### WORK INSTRUCTION
Find every line of the listing below where "pink" appears, and copy it.

DATASET RECORDS Block Start

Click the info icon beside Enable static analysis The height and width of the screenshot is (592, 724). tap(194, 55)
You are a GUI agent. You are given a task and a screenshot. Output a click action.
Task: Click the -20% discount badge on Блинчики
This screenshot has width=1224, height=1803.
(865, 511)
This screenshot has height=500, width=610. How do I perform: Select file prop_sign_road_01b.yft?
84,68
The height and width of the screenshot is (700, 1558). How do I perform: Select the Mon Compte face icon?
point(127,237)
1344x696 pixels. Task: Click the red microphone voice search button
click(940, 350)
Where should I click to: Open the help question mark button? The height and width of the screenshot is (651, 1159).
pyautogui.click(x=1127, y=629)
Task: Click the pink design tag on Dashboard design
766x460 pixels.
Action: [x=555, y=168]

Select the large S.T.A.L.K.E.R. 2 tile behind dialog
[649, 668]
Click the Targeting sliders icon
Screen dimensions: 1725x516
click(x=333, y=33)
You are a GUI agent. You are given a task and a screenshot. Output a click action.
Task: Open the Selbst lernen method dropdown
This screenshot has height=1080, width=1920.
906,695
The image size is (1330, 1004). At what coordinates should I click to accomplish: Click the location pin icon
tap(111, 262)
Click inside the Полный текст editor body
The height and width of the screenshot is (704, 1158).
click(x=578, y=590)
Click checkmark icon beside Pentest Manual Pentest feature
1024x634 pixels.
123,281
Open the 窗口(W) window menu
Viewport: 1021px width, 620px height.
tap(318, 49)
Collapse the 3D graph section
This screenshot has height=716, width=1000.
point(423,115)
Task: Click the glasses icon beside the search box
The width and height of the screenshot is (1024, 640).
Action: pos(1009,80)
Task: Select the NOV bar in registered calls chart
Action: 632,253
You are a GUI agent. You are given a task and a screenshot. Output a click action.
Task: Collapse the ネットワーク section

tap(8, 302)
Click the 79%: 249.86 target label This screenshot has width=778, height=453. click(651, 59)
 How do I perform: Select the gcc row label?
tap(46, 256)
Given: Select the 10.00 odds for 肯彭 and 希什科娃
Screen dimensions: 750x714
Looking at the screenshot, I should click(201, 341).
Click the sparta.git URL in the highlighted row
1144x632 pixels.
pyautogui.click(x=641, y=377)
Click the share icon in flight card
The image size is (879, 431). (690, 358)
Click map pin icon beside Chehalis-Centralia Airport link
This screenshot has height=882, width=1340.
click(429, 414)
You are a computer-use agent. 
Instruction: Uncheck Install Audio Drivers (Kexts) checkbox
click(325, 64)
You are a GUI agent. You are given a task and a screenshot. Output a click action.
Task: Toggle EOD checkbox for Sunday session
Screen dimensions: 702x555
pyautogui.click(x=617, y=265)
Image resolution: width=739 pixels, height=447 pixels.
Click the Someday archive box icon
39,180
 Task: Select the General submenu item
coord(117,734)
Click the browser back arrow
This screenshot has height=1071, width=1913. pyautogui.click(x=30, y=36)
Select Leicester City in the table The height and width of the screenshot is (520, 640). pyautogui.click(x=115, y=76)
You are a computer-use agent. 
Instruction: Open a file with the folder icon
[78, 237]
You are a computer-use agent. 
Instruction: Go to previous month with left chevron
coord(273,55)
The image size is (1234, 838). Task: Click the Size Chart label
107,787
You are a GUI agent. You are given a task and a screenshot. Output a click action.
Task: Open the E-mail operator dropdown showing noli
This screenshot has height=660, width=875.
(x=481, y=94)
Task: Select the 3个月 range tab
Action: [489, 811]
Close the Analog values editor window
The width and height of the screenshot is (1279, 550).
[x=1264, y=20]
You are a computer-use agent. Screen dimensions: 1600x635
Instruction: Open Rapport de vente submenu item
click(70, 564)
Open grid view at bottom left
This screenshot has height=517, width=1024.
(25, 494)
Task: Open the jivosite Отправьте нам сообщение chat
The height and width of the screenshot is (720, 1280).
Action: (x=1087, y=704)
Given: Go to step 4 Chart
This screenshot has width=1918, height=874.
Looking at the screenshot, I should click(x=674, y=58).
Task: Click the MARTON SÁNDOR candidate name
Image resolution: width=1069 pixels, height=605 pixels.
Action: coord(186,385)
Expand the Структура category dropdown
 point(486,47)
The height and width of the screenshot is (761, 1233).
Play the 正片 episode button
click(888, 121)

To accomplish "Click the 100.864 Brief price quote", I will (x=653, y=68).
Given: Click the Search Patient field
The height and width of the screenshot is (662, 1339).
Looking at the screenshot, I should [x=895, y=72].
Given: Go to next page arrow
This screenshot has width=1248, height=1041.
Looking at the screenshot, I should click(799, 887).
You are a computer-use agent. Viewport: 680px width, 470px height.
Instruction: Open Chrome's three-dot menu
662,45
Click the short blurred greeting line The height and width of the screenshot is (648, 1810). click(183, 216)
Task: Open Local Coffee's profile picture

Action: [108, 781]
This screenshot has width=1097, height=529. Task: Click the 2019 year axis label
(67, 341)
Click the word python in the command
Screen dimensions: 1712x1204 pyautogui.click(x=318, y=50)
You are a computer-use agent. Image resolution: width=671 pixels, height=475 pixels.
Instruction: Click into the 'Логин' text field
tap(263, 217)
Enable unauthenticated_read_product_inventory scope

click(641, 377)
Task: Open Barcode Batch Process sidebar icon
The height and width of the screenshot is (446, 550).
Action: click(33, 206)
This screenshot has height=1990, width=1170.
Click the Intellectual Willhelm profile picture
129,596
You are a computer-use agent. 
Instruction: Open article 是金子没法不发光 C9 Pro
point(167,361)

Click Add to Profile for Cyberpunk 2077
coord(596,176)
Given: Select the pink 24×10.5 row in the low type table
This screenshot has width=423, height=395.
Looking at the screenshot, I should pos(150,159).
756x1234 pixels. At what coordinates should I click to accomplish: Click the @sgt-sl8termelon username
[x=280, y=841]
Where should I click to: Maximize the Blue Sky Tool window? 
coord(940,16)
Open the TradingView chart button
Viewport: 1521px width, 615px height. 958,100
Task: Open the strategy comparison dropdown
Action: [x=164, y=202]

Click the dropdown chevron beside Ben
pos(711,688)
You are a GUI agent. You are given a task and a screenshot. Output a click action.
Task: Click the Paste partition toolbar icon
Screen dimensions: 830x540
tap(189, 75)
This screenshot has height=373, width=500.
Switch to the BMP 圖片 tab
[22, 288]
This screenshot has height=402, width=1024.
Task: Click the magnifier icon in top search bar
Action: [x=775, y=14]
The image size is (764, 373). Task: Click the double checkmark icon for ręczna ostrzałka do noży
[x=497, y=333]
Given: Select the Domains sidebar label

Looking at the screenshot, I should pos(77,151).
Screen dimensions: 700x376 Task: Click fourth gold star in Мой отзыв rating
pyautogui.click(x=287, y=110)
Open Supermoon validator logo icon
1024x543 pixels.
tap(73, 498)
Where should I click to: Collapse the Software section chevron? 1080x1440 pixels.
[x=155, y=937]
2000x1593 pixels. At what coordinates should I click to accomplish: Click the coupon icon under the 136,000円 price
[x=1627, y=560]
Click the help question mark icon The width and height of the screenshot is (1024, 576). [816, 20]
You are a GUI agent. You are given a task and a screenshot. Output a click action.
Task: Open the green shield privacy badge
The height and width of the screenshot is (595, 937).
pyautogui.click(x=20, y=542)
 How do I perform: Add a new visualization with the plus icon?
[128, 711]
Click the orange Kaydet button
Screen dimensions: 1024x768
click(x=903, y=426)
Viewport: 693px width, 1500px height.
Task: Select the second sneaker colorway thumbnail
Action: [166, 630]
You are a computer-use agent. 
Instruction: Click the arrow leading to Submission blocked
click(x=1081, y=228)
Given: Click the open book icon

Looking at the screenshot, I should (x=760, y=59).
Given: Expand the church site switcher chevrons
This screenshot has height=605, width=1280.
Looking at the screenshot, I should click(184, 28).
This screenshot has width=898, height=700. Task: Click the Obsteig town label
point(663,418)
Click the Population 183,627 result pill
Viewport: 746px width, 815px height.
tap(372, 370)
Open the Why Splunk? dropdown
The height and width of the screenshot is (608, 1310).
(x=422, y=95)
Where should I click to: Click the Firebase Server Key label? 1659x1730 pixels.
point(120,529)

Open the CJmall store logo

DATASET RECORDS Block End

### SOLUTION TO THIS PROBLEM
Task: Click the pink design tag on Dashboard design
Given: Select the pink 24×10.5 row in the low type table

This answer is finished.